I've recently been reading Patrick O'Brian's Aubrey/Maturin books and in The Fortune of War, it is mentioned that all the American ships were crewed by "volunteers" - which I understood in the context to mean people who signed up willingly - which was different to the Royal Navy's approach. It seems from what I've read (and I understand O'Brian did his research) that new hands on a Royal Navy ship were either criminals or pressed into the service.
So what I'm wondering is the actual process involved in pressing crews. Could the navy recruit/press pretty much just anyone they liked (who was male and working class)?
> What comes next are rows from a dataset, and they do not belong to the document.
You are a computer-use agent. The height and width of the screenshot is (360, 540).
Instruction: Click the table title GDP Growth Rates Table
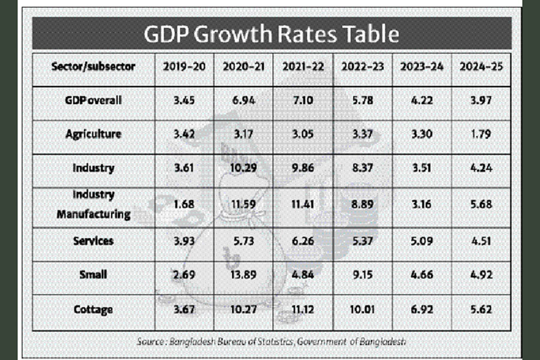pos(271,34)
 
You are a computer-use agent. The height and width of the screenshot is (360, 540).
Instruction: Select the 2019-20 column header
pos(184,67)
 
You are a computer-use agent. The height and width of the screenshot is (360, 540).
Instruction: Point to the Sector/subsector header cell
pos(93,67)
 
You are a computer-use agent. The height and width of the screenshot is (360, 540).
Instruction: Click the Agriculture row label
pos(94,134)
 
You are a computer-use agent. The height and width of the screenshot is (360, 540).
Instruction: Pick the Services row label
pos(94,241)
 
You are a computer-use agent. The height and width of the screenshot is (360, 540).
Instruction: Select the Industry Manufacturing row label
pos(94,205)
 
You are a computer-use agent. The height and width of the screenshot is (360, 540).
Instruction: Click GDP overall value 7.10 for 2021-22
pos(303,100)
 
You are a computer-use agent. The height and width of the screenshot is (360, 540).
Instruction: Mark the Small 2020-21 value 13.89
pos(244,274)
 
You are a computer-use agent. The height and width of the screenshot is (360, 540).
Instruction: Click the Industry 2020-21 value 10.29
pos(244,169)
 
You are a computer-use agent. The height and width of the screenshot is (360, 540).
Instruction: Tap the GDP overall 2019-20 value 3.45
pos(184,100)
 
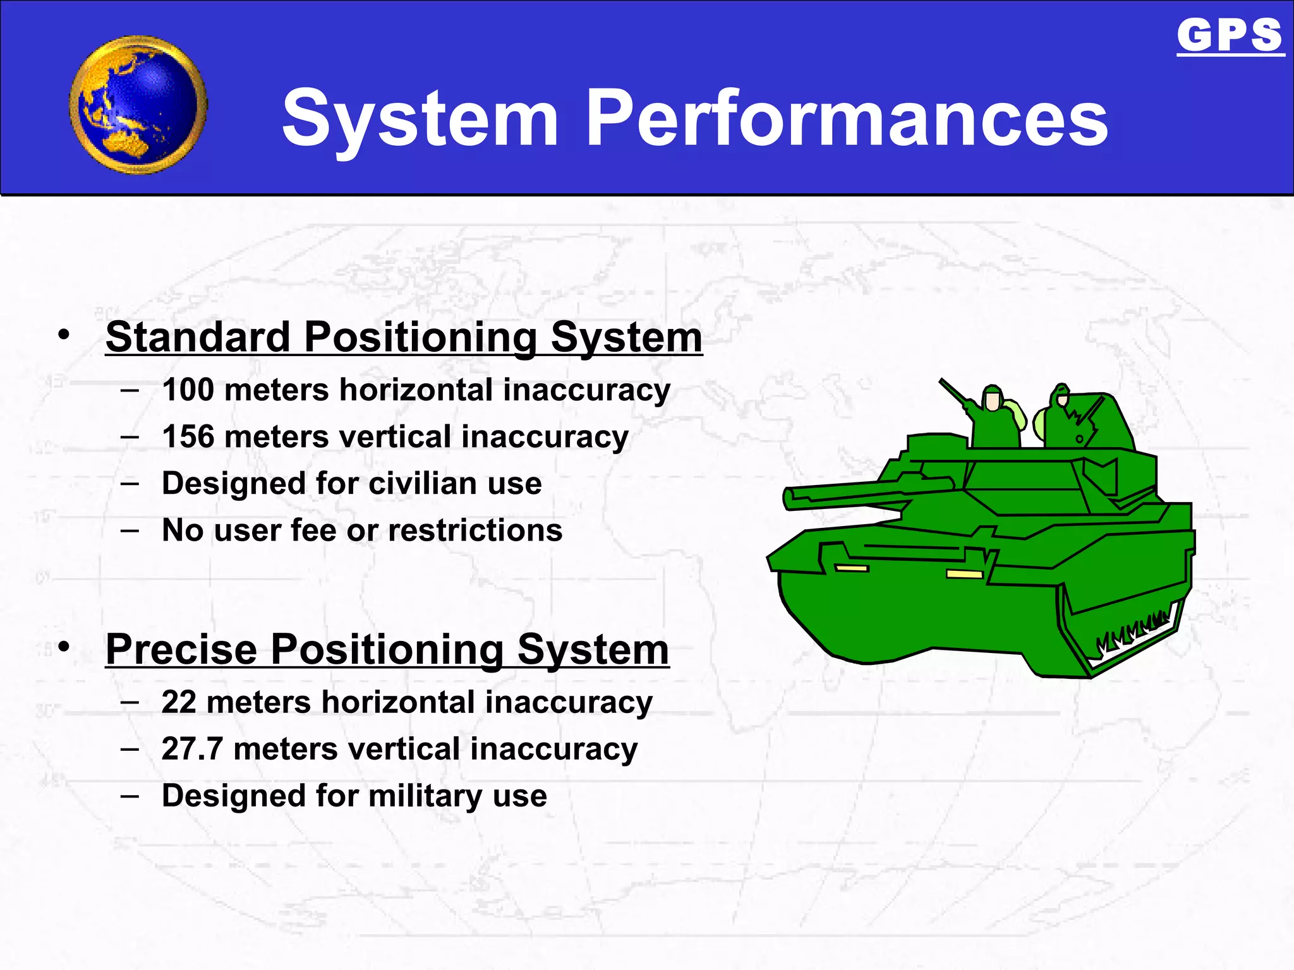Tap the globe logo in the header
(x=138, y=105)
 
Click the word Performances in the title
(x=847, y=118)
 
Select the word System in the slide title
(x=420, y=118)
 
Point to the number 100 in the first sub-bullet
(x=188, y=390)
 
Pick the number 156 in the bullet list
(x=188, y=436)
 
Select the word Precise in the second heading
(x=181, y=649)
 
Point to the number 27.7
(x=192, y=749)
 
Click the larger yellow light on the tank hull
(x=964, y=574)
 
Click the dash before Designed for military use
(x=130, y=795)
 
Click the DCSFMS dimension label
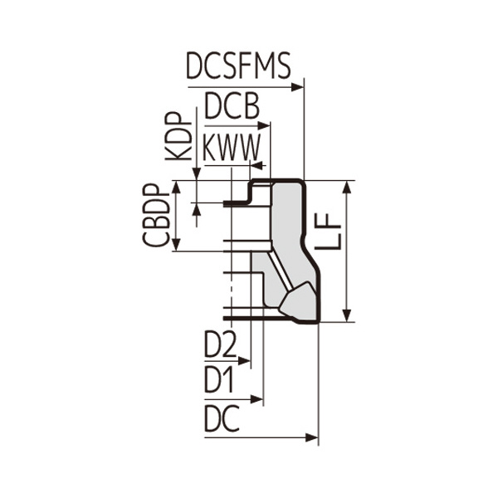pyautogui.click(x=238, y=66)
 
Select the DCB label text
pyautogui.click(x=232, y=106)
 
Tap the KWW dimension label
pyautogui.click(x=232, y=148)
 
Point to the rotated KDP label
pyautogui.click(x=178, y=136)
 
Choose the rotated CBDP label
pyautogui.click(x=156, y=215)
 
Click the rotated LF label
pyautogui.click(x=328, y=231)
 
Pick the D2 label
pyautogui.click(x=221, y=344)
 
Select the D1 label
pyautogui.click(x=219, y=380)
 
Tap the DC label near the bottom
pyautogui.click(x=222, y=418)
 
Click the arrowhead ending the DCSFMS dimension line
pyautogui.click(x=297, y=86)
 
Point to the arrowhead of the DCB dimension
pyautogui.click(x=264, y=126)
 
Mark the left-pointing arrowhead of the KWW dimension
pyautogui.click(x=257, y=165)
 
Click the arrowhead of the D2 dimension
pyautogui.click(x=244, y=361)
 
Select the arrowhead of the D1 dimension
pyautogui.click(x=256, y=399)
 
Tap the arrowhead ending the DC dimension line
pyautogui.click(x=311, y=438)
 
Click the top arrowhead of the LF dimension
pyautogui.click(x=348, y=187)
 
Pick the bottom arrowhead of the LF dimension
pyautogui.click(x=348, y=315)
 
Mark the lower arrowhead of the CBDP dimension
pyautogui.click(x=177, y=245)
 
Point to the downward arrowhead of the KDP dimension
pyautogui.click(x=197, y=174)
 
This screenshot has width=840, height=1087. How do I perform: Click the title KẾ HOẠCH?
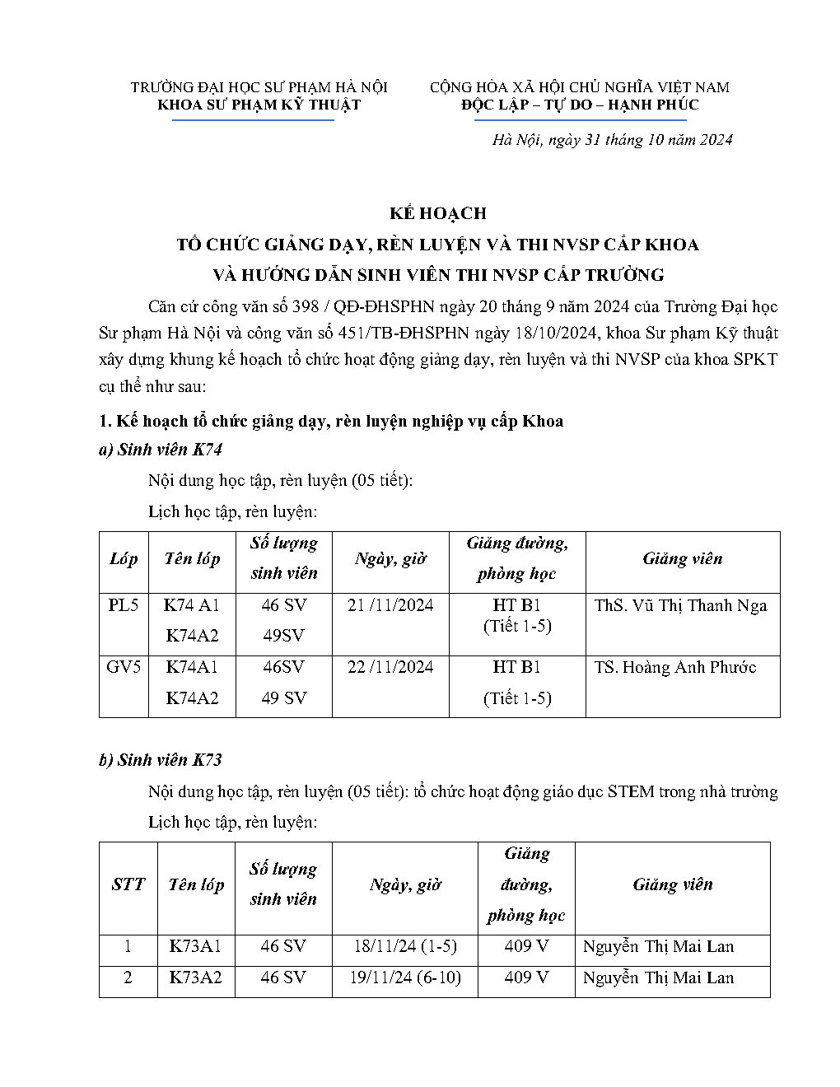[438, 213]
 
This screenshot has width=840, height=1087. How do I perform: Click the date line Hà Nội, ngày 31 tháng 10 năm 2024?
[612, 140]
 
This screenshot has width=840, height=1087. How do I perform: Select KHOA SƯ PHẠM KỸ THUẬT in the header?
[259, 105]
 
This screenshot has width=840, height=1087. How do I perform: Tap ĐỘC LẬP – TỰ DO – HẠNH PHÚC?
[580, 105]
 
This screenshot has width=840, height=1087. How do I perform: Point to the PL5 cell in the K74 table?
[124, 605]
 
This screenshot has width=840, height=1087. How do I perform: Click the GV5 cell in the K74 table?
[124, 667]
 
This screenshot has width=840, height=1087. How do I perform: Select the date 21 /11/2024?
[390, 605]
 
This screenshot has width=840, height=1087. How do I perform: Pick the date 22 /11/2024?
[390, 667]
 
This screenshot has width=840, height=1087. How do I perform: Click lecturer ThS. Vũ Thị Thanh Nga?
[680, 605]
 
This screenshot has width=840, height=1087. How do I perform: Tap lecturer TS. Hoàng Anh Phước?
[675, 667]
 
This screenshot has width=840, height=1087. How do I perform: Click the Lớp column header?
[124, 559]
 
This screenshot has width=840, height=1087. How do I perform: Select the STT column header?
[128, 884]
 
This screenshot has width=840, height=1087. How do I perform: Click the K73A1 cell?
[195, 946]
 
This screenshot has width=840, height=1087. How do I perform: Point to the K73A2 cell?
[195, 977]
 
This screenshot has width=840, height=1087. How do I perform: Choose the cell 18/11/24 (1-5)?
[404, 946]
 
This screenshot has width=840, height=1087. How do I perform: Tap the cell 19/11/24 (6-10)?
[404, 977]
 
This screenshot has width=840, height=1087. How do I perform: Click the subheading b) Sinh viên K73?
[161, 760]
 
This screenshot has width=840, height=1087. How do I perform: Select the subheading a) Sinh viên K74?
[161, 450]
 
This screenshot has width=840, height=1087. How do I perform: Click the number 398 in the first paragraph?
[306, 307]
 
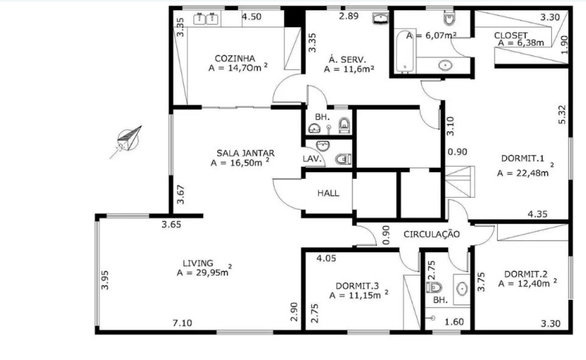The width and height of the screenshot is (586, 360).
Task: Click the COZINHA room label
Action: coord(235,58)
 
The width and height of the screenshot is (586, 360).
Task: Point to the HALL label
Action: coord(328,193)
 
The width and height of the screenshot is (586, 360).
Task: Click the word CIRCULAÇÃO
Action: coord(431,234)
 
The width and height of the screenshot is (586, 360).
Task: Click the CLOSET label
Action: coord(511,35)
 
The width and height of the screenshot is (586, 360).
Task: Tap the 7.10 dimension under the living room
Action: coord(182,323)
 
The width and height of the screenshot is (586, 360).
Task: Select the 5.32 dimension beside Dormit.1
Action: coord(563,114)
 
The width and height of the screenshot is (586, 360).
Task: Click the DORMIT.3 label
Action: coord(357,286)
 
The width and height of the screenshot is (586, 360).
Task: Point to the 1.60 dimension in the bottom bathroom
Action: coord(454,322)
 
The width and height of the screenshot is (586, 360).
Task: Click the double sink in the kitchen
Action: coord(206,19)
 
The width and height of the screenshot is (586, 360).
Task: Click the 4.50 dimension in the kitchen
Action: coord(251,17)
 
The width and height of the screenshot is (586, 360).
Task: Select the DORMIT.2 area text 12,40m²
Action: coord(527,284)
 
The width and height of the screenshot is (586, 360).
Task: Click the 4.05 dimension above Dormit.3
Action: coord(327,258)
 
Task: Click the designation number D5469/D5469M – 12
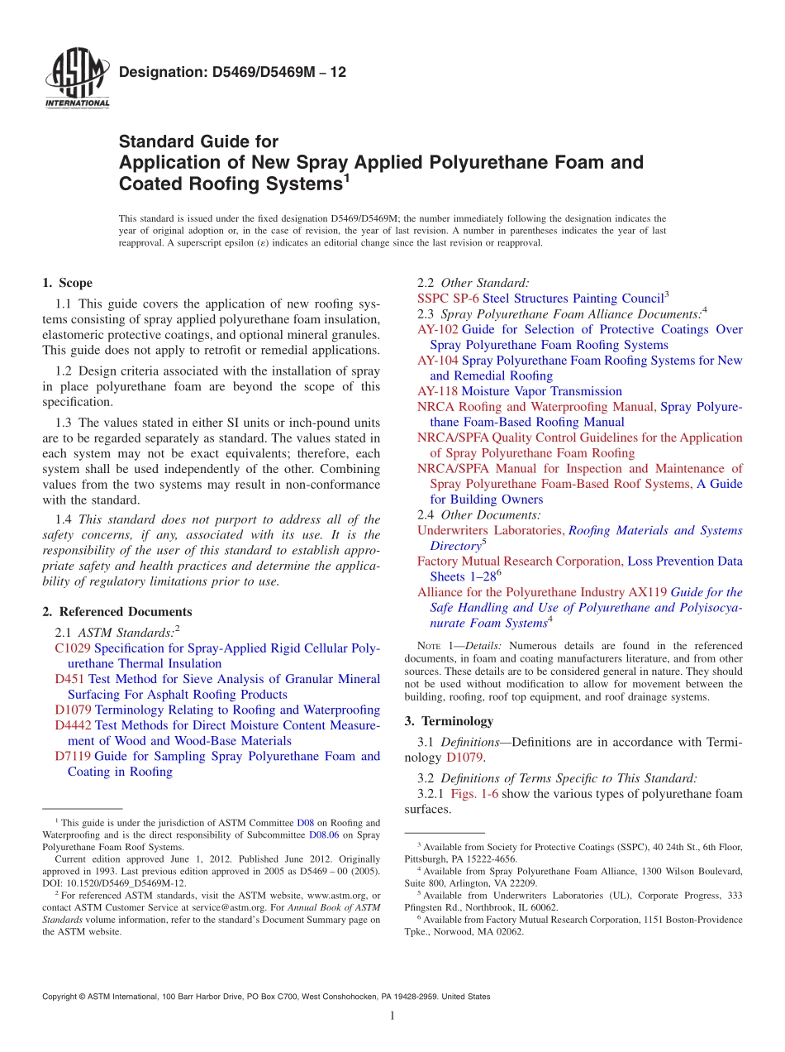click(x=233, y=73)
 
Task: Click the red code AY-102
click(x=438, y=329)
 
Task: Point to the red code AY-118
click(x=437, y=391)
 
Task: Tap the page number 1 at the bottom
click(x=392, y=1016)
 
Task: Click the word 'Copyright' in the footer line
click(x=63, y=997)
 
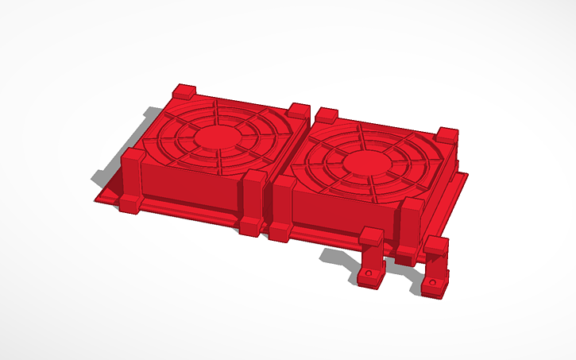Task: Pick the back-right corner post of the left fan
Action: [x=299, y=112]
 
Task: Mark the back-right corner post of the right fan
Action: [x=447, y=136]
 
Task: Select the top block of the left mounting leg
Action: [x=370, y=238]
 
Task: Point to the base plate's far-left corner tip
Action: [x=95, y=195]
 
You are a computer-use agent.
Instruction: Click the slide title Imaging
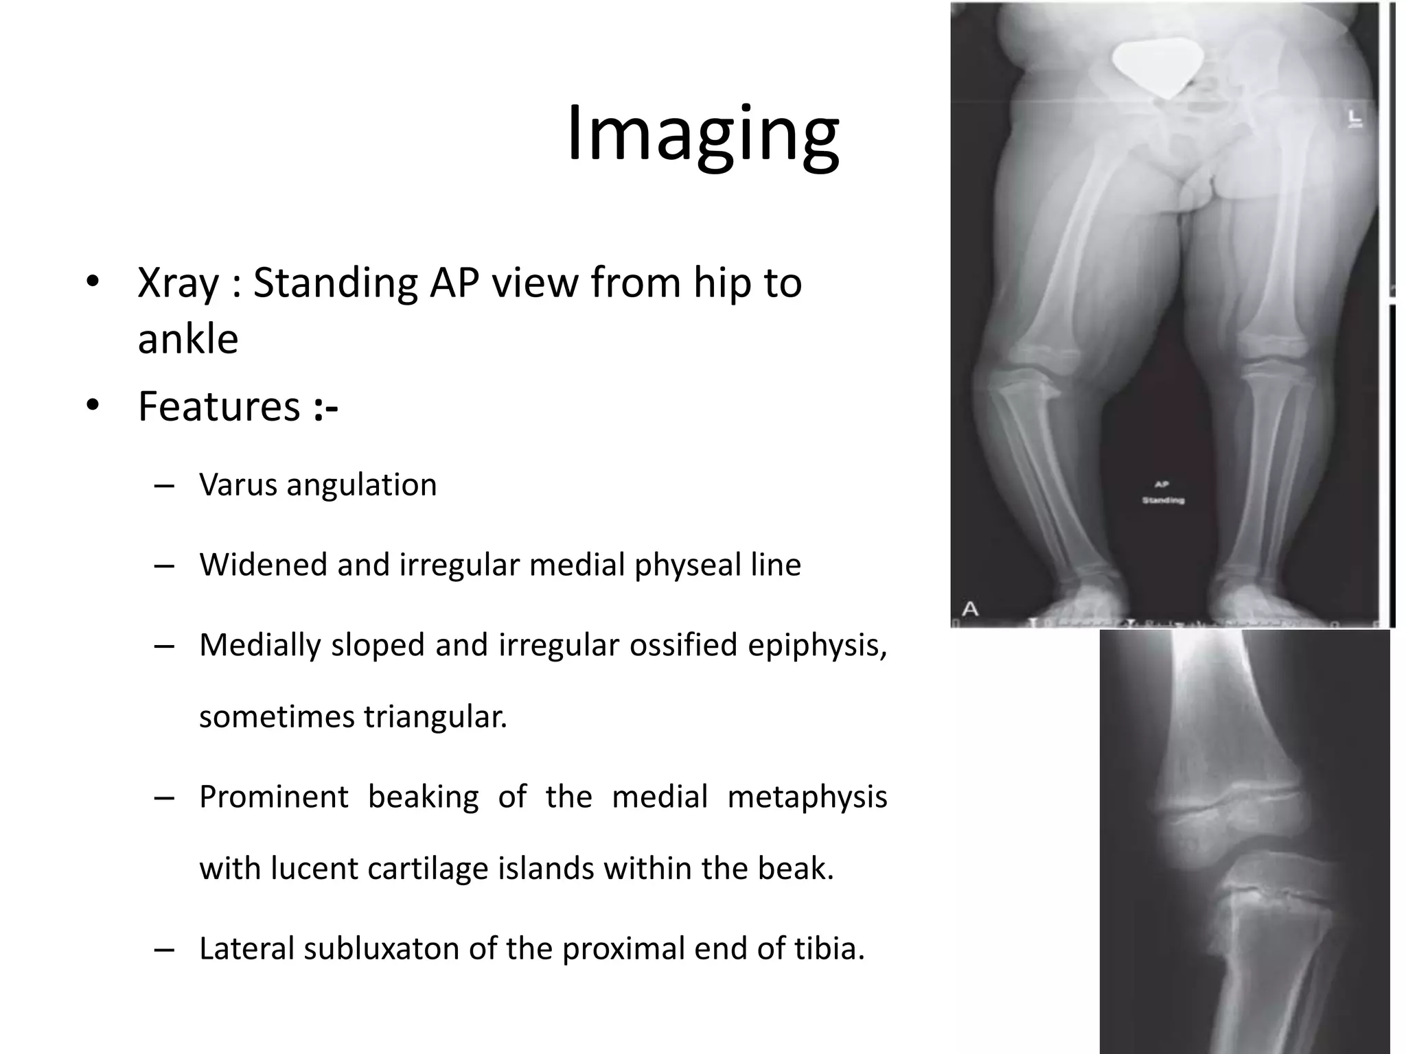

How did they go about the process?
There were volunteers in the royal navy as well - especially skilled craftsmen such as carpenters, barrelmakers and ropemakers could make a decent sum working on a royal navy vessel, and the workload and food was usually better aboard a warship than it was aboard a merchantman. However, much of the crew was indeed pressed into service (ie conscripted).
The law allowed the royal navy to press any sailor between the age of 18 and 45 into service in the royal navy. Press gangs were usually sent aboard merchant vessels and into the harbours and forcibly took sailors (and rarely, non-sailors) to serve aboard royal navy ships.
Having a severe manpower shortage, the royal navy routinely stopped US merchant vessels and searched them for British subjects during the Napoleonic war - and the royal navy often took a very liberal aproach to who was a British subject - if you were born as such, you were such, which meant that most grown US citizens qualified. Thus the royal navy pressed plenty of US citizens into service - which was one of the reasons for the War of 1812.